(INPUT MATERIAL Opens)
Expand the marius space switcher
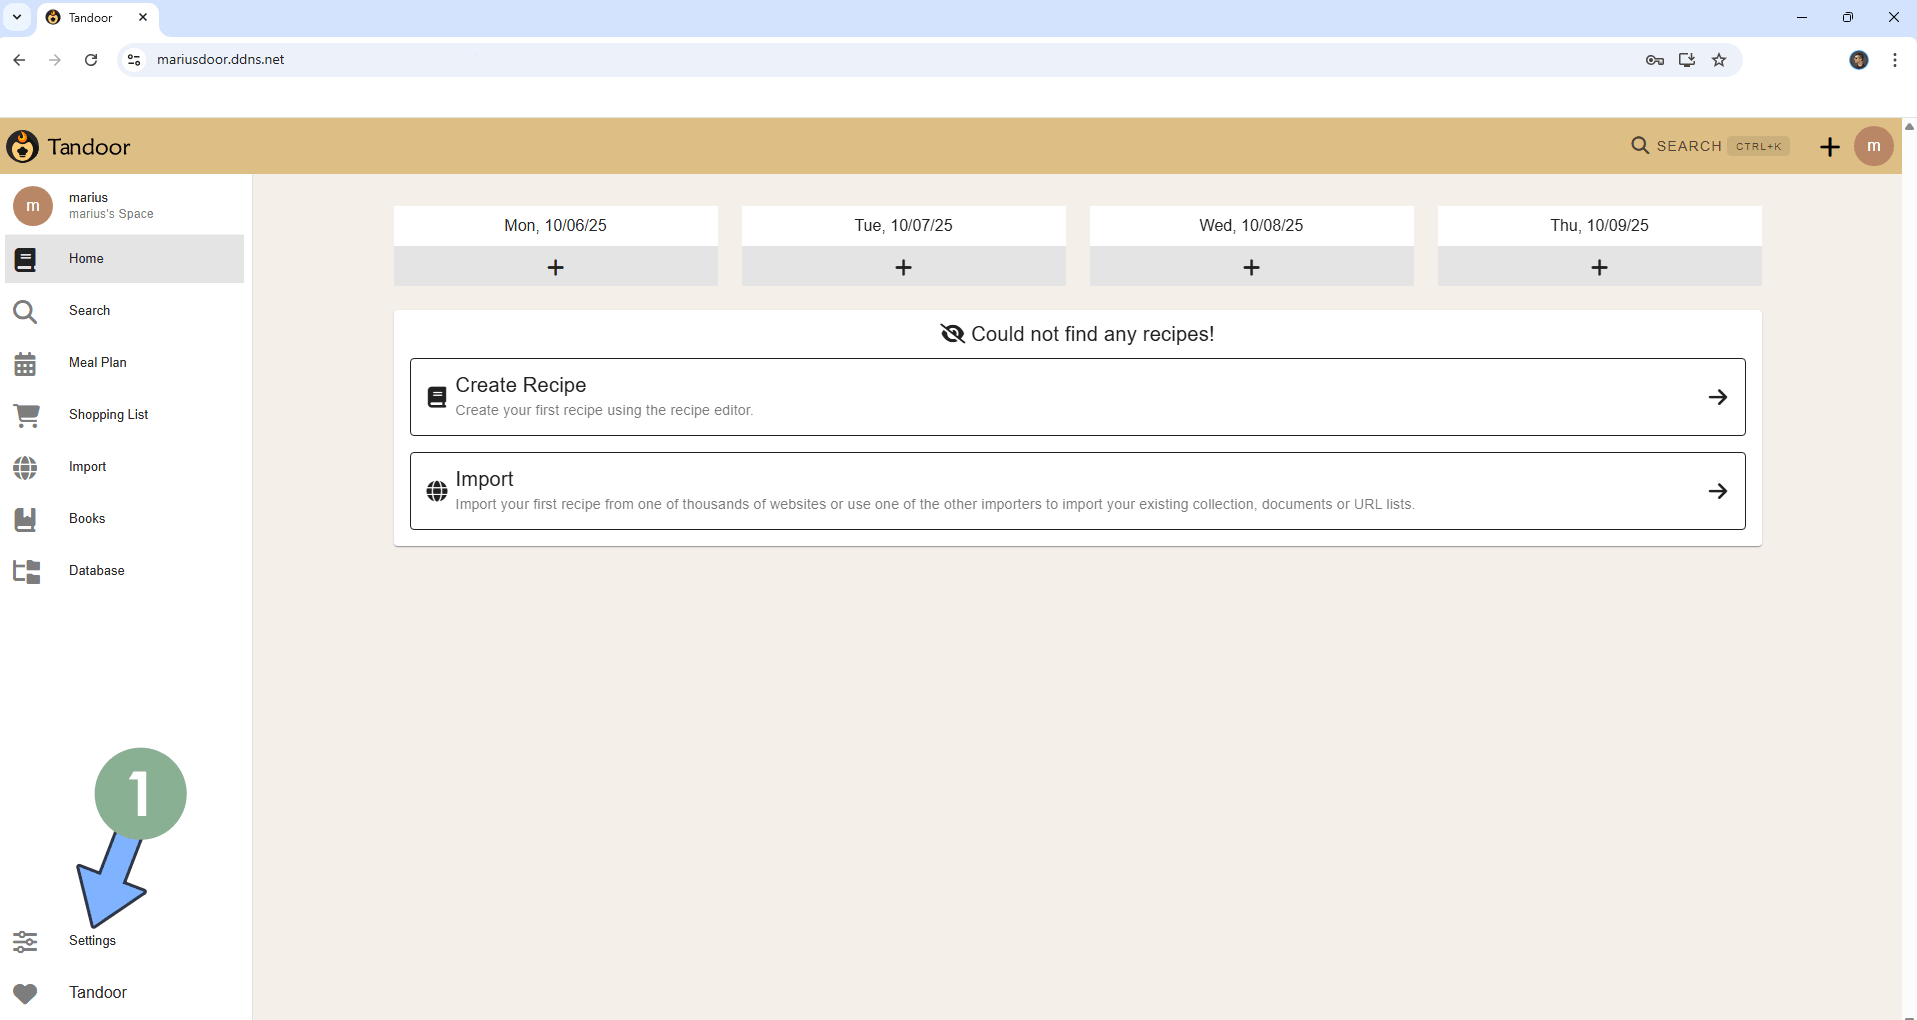Viewport: 1917px width, 1020px height. coord(110,205)
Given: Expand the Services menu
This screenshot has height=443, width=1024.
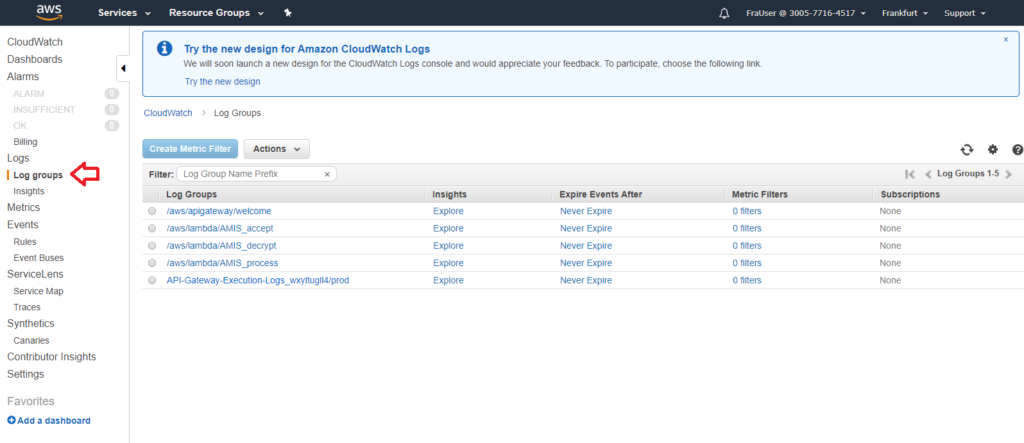Looking at the screenshot, I should pyautogui.click(x=124, y=13).
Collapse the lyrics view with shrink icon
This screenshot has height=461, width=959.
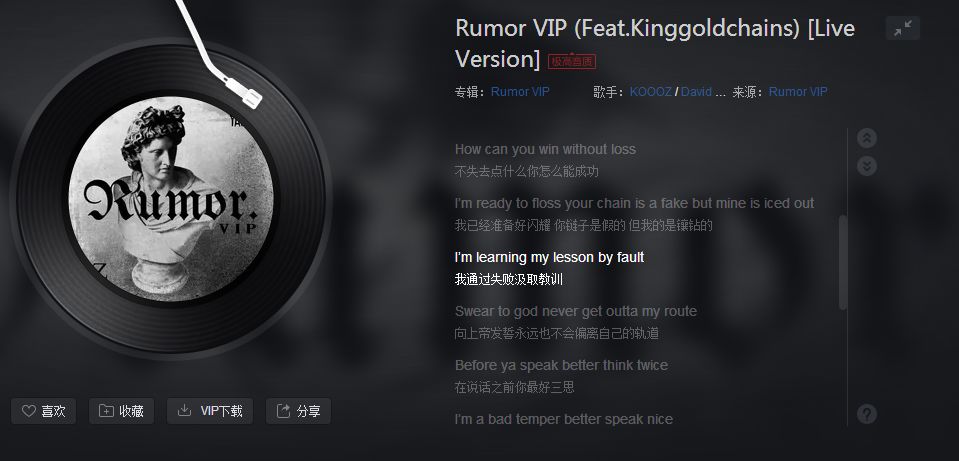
(INPUT MATERIAL Closes)
Should a record include a picture, drop the picture and write out the remainder exactly.

Expand the marius space switcher
Viewport: 1917px width, 1020px height. coord(110,205)
Given: Expand the Services menu
This screenshot has height=443, width=1024.
Looking at the screenshot, I should pyautogui.click(x=124, y=13).
Collapse the lyrics view with shrink icon
This screenshot has height=461, width=959.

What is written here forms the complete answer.